▶ [Goal of the exercise] Go through the lines below and copy each one that holds the string "mangalayatan".

▶ [Data records]
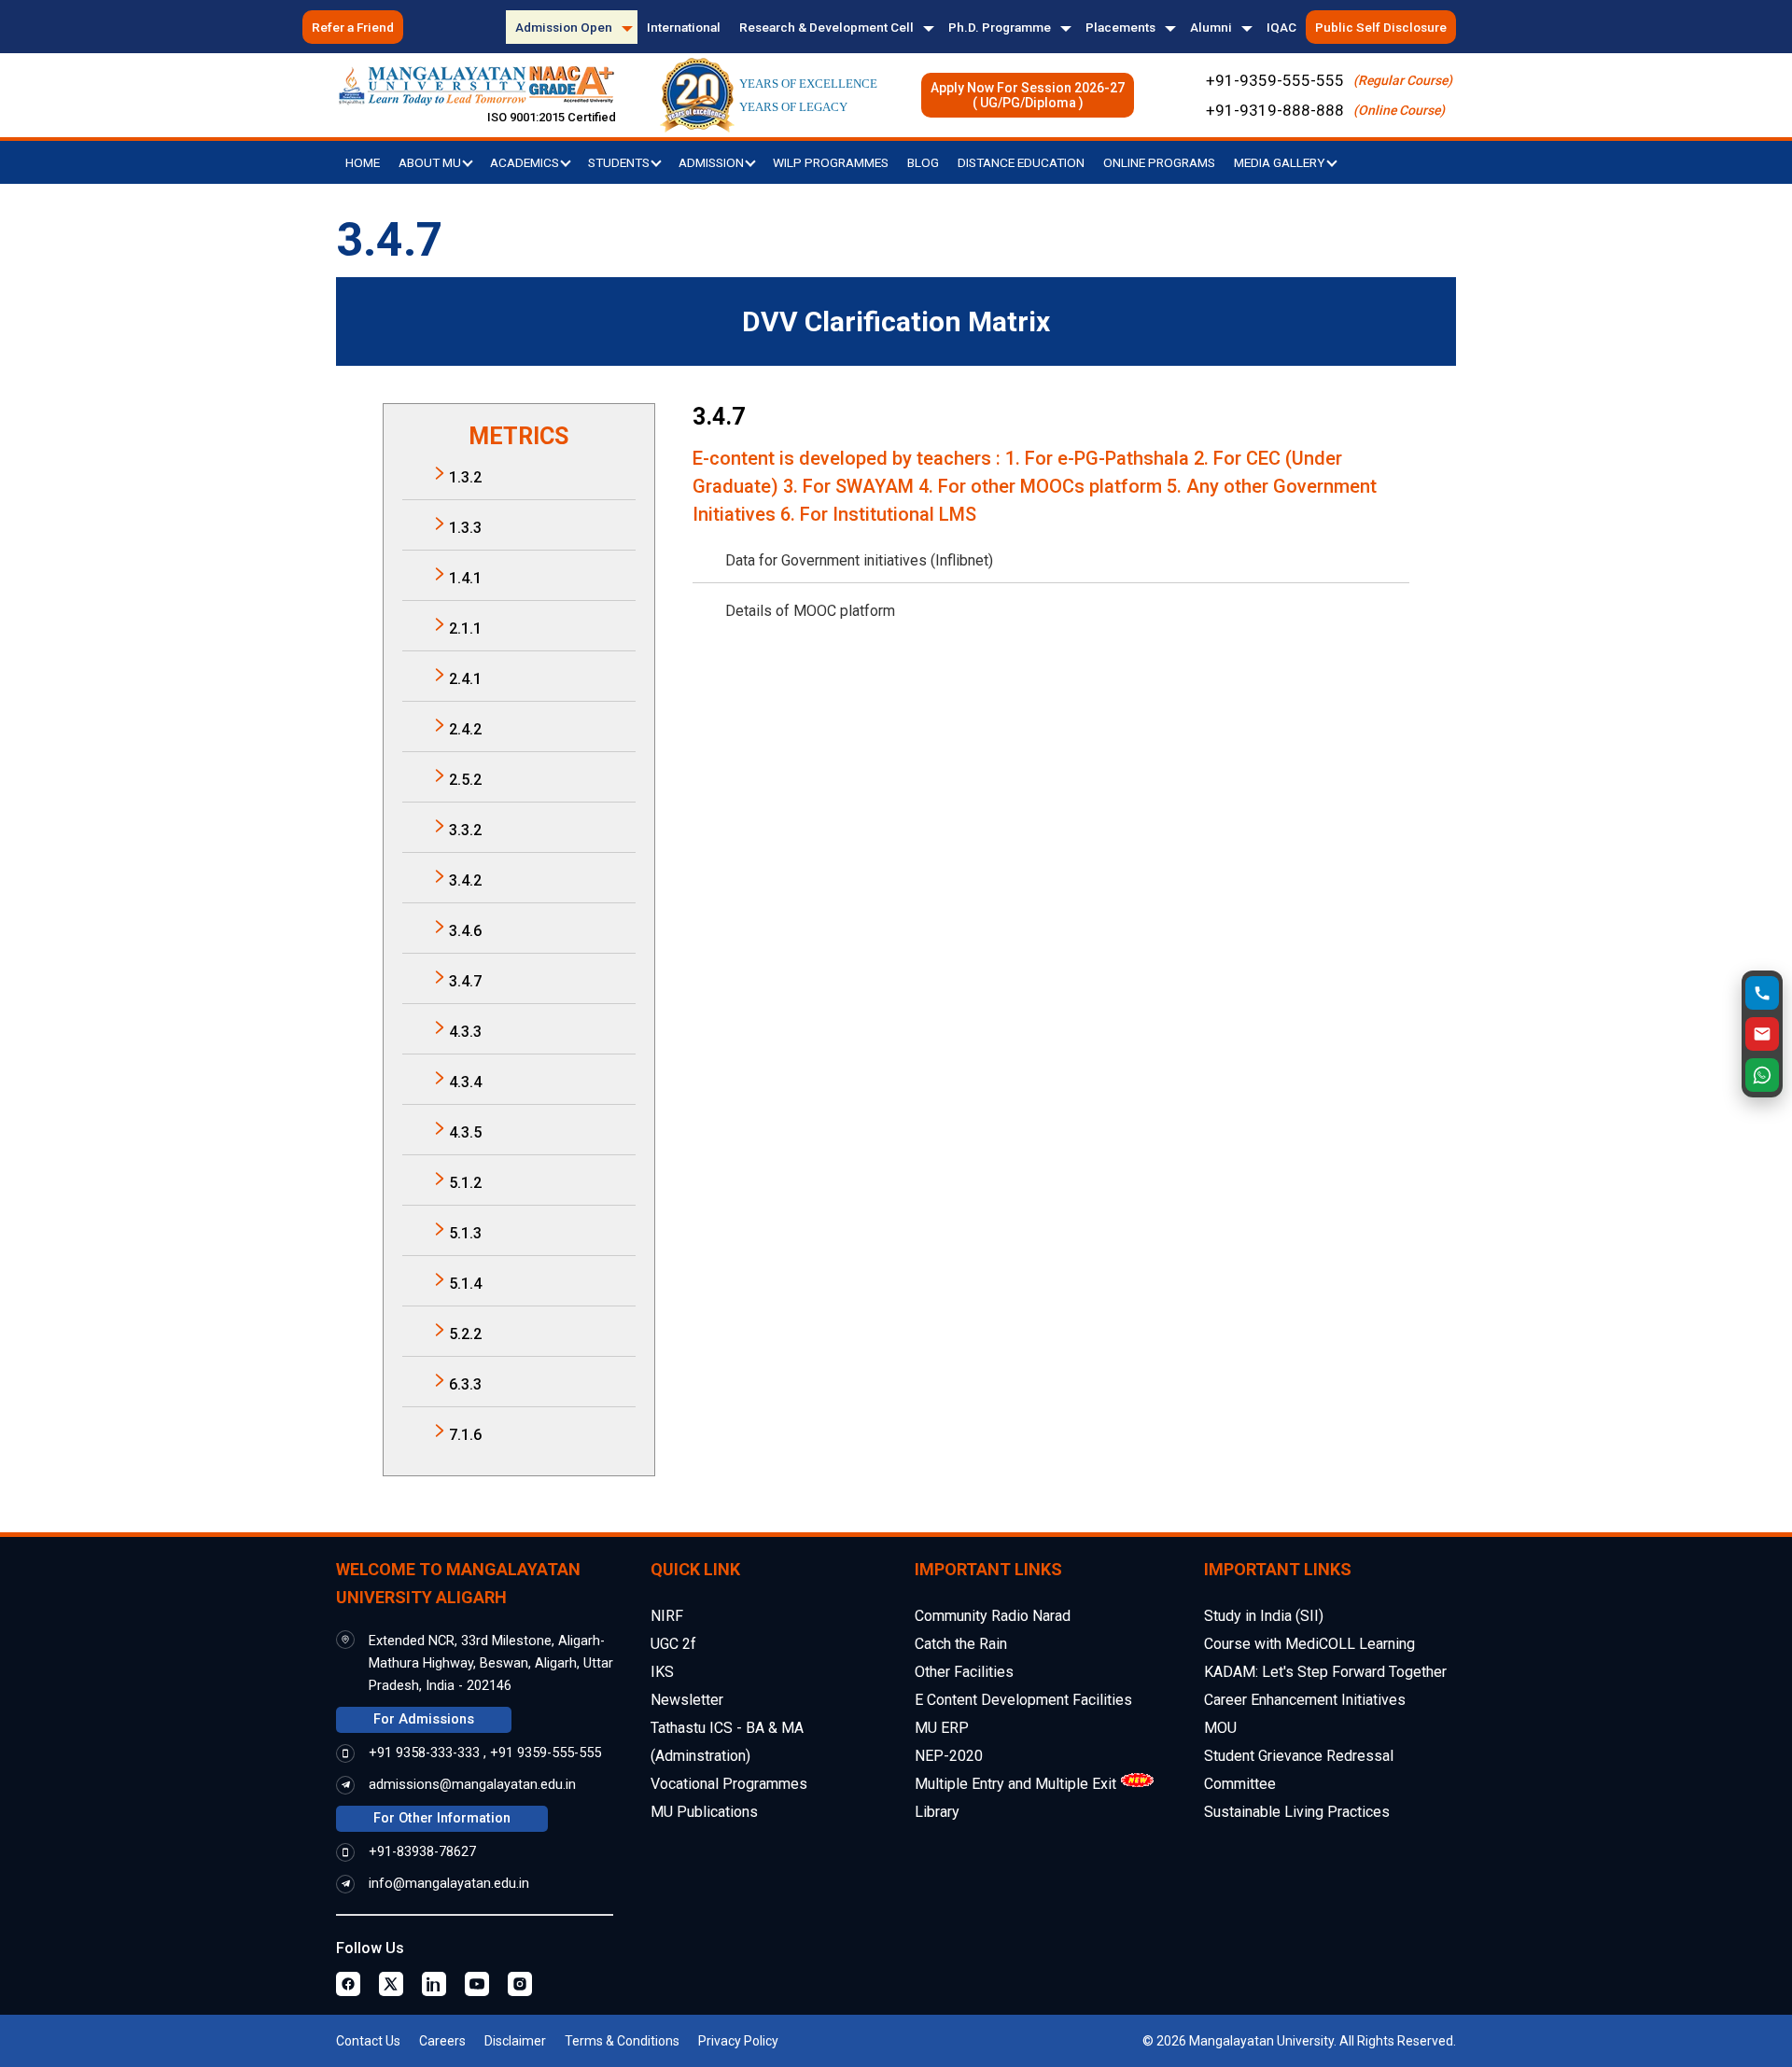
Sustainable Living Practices (1297, 1812)
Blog (923, 162)
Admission (713, 162)
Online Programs (1159, 162)
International (684, 27)
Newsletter (687, 1700)
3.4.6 (465, 931)
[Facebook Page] (348, 1983)
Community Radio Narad (993, 1616)
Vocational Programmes (729, 1784)
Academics (526, 162)
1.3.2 (465, 477)
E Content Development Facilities (1023, 1700)
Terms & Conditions (622, 2040)
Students (620, 162)
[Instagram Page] (519, 1983)
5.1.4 (465, 1283)
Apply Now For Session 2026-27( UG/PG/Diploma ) (1028, 95)
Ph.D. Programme (999, 27)
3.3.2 (465, 830)
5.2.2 (465, 1334)
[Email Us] (1762, 1034)
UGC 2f (673, 1644)
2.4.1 (465, 679)
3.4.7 (465, 981)
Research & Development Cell (826, 27)
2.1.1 (465, 628)
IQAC (1281, 27)
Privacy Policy (738, 2040)
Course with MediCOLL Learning (1309, 1644)
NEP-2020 (949, 1756)
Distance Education (1021, 162)
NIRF (667, 1616)
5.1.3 (465, 1233)
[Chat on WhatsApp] (1762, 1075)
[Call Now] (1762, 993)
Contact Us (368, 2040)
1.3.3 (465, 528)
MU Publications (704, 1812)
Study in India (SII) (1263, 1616)
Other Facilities (964, 1672)
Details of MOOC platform (810, 611)
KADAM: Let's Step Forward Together (1325, 1672)
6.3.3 (465, 1384)
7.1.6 (465, 1435)
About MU (431, 162)
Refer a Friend (353, 27)
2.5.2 (465, 780)
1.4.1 (465, 578)
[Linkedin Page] (434, 1983)
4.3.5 (465, 1132)
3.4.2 (465, 880)
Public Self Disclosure (1381, 27)
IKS (662, 1672)
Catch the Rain (961, 1644)
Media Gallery (1281, 162)
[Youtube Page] (476, 1983)
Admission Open (563, 27)
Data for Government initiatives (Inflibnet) (859, 560)
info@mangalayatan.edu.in (449, 1884)
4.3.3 (465, 1031)
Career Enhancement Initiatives (1305, 1700)
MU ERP (942, 1728)
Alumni (1211, 27)
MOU (1220, 1728)
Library (937, 1812)
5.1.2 (465, 1183)
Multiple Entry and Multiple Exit (1015, 1784)
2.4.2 (465, 729)
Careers (442, 2040)
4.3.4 (465, 1082)
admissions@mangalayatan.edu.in (472, 1785)
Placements (1120, 27)
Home (362, 162)
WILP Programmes (831, 162)
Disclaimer (515, 2040)
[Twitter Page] (391, 1983)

▶ [Result of the exercise]
info@mangalayatan.edu.in (449, 1884)
admissions@mangalayatan.edu.in (472, 1785)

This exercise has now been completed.